And as the incoming crowds thicken for the Passover, and the talk about Lazarus is on every tongue, it is determined to put Lazarus to death, too. This is the pitch things have risen to as John brings this part of his story to a close.
The Glory-Coloured Thread.
It is a relief to turn now to the chief figure in this tapestried picture of John’s weaving. Here are glory-coloured threads of bright yellow. They easily stand out, thrown in relief both by the pleasing blues and the disturbing blacks. It is the figure of the Man on the errand, intent on His wooing, absorbed in His great task. Thia Man, His tremendous wooing, wins glad grateful ever-growing acceptance. And with rarest boldness and courage He persists in His wooing in spite of the terrific intensifying opposition.
The gentle softening dew persists in distilling even on the hardest stoniest soil. The gentle winsomeness of the wooing stands out appealingly as one goes through those fragments of teaching talks running throughout. The rare faithfulness of it to the nation and its leaders is thrown into bold relief by the very opposition that reveals their dire spiritual plight and their sore need.
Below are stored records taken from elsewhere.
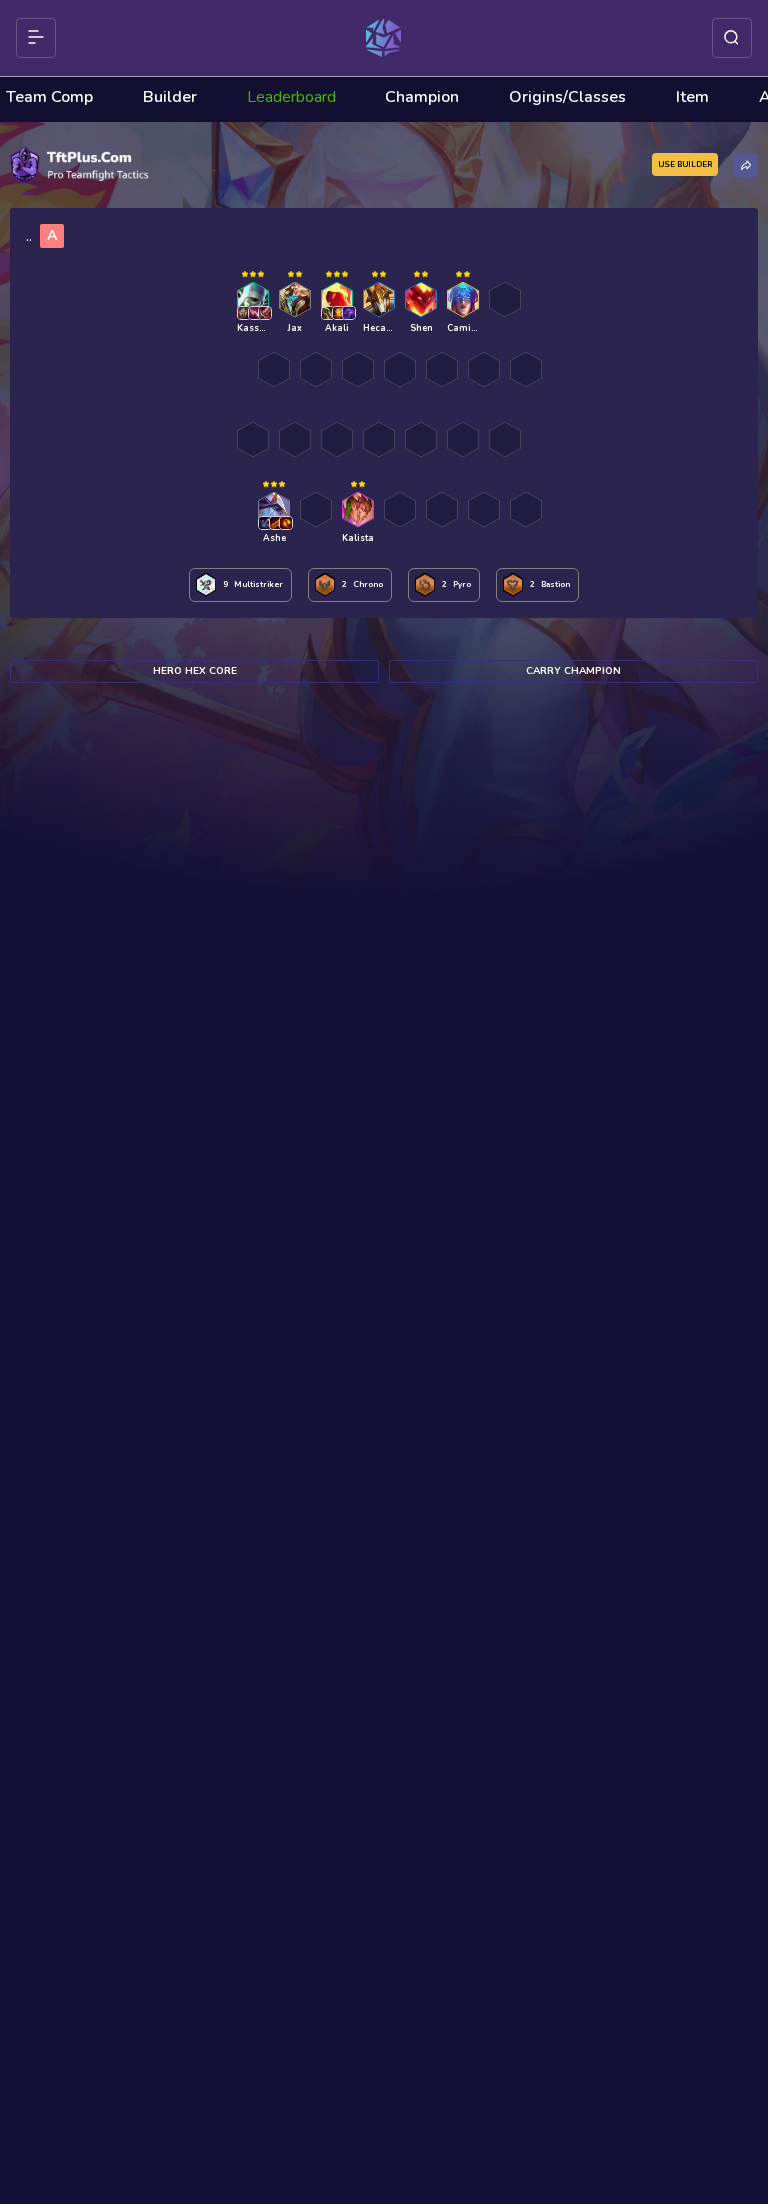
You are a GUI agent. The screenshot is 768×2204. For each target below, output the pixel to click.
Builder (170, 97)
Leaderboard (291, 97)
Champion (422, 97)
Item (692, 97)
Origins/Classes (567, 97)
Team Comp (49, 97)
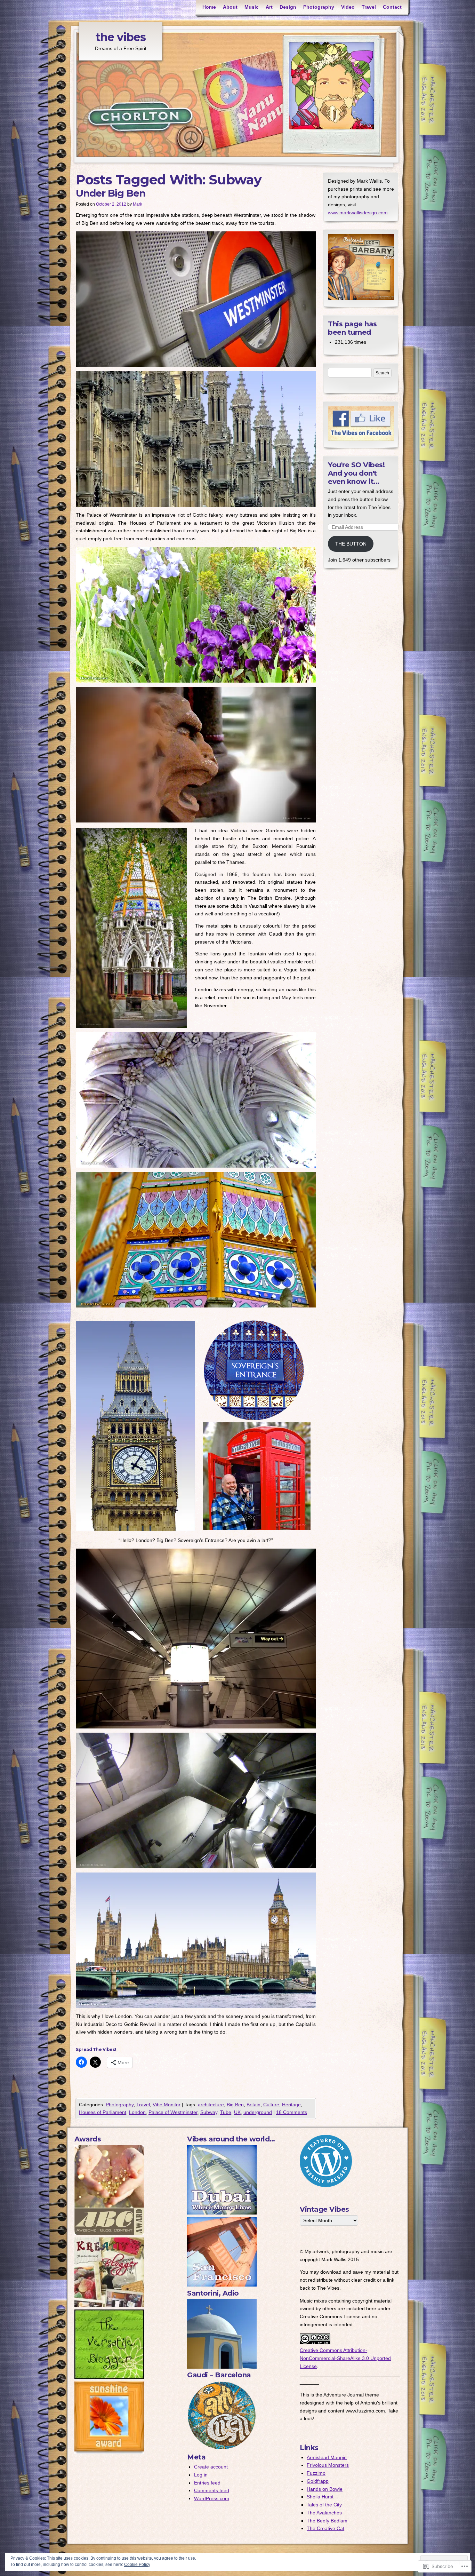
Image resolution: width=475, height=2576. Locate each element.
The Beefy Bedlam (327, 2520)
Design (288, 7)
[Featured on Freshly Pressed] (326, 2185)
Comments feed (211, 2490)
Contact (392, 7)
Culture (271, 2104)
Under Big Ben (110, 193)
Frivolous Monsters (328, 2465)
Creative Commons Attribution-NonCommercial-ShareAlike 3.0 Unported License (345, 2358)
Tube (225, 2112)
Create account (211, 2467)
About (230, 7)
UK (237, 2112)
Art (269, 7)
The power of it is simply stupendous. As gentle in action as the falling dew it grows in intensity until neither the gates of death nor even the stubborn resistance of a human will can prevail against it. It is power sufficient to satisfy the most critical search, and to make acceptance not only possible with one’s reasoning power in fullest exercise but the rational thing.
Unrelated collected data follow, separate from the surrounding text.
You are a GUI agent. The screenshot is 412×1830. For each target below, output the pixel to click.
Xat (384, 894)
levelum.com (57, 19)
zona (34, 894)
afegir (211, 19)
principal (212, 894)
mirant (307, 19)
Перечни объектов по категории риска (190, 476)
Look a bit at the power at work here. For in looking at the power we are getting a better look at the Man, and at the purpose that grips Him. Of the nineteen incidents in these twelve chapters fifteen give exhibitions of power. It is of two sorts, power over the human will, and miraculous power.
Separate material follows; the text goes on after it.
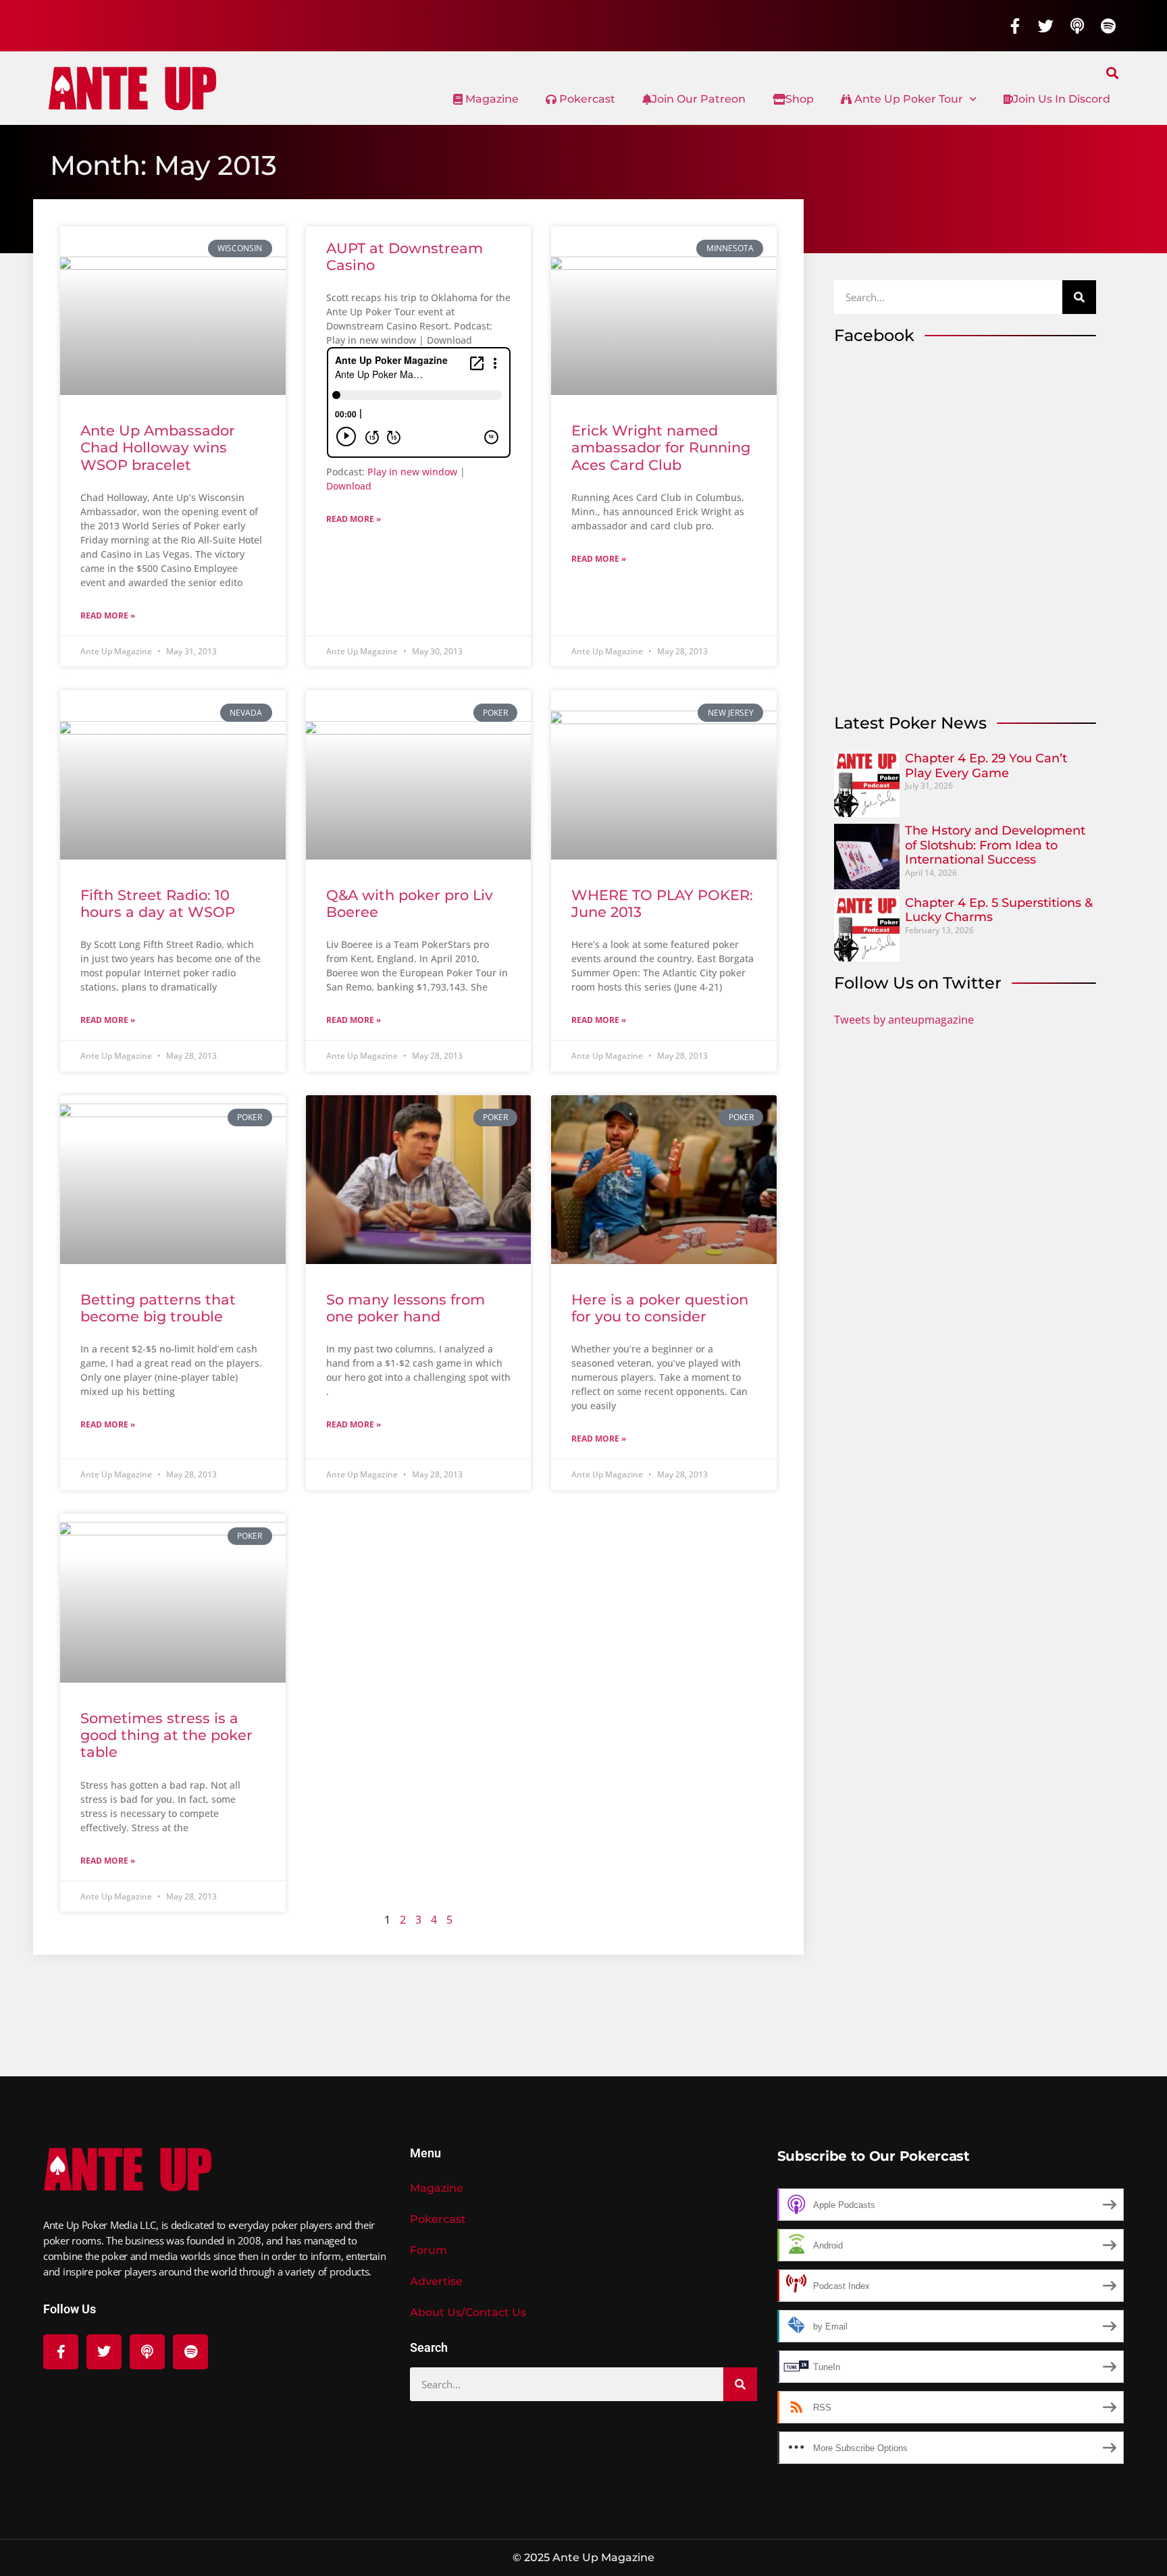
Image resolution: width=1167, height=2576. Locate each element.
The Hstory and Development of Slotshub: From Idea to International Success (995, 845)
Eight incidents reveal power working upon the human will. In three of these—Nicodemus, the Samaritan woman, the accused sinful woman—the will becomes pliant and is radically changed, so morally affecting the whole life. In five—the temple cleansing, at the Tabernacles Feast, the first and second attempt at stoning, and the kingly entry into the city—the human will is stubbornly aggressively antagonistic to Jesus, but is absolutely restrained from what it is fully set upon doing.
In the other seven incidents the power is miraculous or supernatural. In three—turning the water into wine, multiplying food supplies, walking on the water—it is power in the realm of nature. In four—healing the Roman nobleman’s son, the thirty-eight-year infirmity, giving sight to the man born blind, and the raising of Lazarus—it is power in the realm of the body, radically changing its conditions.